## TASK GOAL
Gather each row below that contains the word "Where" and copy those rows in full.
begin RECORDS PROVIDED
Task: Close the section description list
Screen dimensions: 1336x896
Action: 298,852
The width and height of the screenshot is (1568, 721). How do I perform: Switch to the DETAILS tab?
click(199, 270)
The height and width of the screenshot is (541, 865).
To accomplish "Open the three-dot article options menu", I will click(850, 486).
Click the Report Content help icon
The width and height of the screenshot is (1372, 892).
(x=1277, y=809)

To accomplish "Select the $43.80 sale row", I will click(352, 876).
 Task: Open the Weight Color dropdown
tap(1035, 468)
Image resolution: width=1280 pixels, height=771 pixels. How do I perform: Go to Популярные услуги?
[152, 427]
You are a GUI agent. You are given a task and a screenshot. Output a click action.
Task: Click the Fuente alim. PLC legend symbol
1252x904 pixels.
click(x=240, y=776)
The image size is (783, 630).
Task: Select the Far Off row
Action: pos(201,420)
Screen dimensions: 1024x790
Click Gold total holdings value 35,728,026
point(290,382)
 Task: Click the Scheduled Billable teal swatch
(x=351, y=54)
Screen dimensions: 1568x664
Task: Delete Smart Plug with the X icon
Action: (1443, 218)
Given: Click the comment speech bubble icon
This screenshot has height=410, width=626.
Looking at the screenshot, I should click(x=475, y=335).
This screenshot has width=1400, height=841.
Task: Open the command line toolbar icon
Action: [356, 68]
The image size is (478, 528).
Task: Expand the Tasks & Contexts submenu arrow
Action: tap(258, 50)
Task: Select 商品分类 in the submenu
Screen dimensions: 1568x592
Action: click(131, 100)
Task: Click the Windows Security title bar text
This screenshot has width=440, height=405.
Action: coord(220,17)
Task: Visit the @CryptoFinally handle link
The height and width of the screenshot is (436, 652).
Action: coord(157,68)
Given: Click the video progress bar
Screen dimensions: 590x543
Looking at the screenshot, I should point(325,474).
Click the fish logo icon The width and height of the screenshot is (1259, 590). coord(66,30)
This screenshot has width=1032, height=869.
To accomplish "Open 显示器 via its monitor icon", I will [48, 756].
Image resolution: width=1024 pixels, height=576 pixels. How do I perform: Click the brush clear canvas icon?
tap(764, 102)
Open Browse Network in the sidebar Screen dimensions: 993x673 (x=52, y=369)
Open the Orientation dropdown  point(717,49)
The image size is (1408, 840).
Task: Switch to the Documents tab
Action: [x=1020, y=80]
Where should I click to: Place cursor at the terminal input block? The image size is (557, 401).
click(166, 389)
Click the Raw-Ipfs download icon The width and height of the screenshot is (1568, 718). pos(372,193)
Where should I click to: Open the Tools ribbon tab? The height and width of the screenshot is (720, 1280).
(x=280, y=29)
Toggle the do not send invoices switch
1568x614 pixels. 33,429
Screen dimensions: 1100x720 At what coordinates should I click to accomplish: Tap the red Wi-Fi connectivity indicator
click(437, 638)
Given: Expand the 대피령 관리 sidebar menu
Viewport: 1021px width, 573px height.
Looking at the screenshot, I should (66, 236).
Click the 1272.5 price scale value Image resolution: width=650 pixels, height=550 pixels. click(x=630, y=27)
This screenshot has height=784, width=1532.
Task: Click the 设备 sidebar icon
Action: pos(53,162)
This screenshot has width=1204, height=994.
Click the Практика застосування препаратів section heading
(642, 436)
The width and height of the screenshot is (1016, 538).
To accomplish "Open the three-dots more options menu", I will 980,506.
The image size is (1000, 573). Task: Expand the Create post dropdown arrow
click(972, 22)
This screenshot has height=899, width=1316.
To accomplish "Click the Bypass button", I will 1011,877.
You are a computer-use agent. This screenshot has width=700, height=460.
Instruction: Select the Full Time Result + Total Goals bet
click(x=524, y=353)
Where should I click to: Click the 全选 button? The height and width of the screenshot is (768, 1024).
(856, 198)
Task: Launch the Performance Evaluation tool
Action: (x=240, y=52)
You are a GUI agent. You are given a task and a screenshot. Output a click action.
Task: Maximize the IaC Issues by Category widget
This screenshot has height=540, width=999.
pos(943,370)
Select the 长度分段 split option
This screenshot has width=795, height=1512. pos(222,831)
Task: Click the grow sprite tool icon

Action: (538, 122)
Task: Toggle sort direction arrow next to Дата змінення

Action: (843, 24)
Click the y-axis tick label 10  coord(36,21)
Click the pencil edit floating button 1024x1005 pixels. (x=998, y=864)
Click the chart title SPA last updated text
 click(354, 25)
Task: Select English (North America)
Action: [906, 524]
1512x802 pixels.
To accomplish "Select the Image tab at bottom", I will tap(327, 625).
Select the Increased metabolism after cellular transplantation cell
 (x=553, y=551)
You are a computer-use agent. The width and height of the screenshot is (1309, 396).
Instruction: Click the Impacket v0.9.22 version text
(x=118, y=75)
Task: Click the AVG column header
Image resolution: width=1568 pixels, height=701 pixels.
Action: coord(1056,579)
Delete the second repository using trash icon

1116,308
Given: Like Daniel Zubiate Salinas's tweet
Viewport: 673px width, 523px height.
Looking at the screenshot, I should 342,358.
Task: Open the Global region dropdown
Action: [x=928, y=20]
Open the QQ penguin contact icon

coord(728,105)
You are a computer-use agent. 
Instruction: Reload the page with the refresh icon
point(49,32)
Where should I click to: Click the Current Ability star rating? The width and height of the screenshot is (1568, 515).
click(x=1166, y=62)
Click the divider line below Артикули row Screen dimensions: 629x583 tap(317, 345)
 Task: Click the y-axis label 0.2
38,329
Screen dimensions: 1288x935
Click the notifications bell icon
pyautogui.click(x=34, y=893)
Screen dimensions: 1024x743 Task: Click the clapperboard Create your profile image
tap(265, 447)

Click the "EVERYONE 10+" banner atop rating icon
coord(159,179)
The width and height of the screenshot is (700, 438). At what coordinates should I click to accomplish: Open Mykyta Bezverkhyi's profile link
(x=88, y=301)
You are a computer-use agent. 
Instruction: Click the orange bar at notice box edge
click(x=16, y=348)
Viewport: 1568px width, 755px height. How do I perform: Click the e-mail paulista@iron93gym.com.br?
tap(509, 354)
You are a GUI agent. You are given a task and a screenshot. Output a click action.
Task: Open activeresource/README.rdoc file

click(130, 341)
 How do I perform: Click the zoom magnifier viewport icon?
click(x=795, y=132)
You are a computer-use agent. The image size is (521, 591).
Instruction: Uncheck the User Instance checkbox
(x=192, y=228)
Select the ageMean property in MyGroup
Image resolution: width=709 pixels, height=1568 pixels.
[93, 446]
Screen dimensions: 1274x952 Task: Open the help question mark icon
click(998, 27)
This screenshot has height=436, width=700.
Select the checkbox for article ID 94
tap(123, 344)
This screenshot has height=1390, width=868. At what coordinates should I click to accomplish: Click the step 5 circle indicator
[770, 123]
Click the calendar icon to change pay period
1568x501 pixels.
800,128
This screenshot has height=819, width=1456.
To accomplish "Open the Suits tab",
end RECORDS PROVIDED
## ANSWER
Where should I click to: Place cursor at the terminal input block? The image size is (557, 401).
Where should I click to: Open the Tools ribbon tab? The height and width of the screenshot is (720, 1280).
Where should I click to: Click the 全选 button? The height and width of the screenshot is (768, 1024).
Where should I click to: Click the Current Ability star rating? The width and height of the screenshot is (1568, 515).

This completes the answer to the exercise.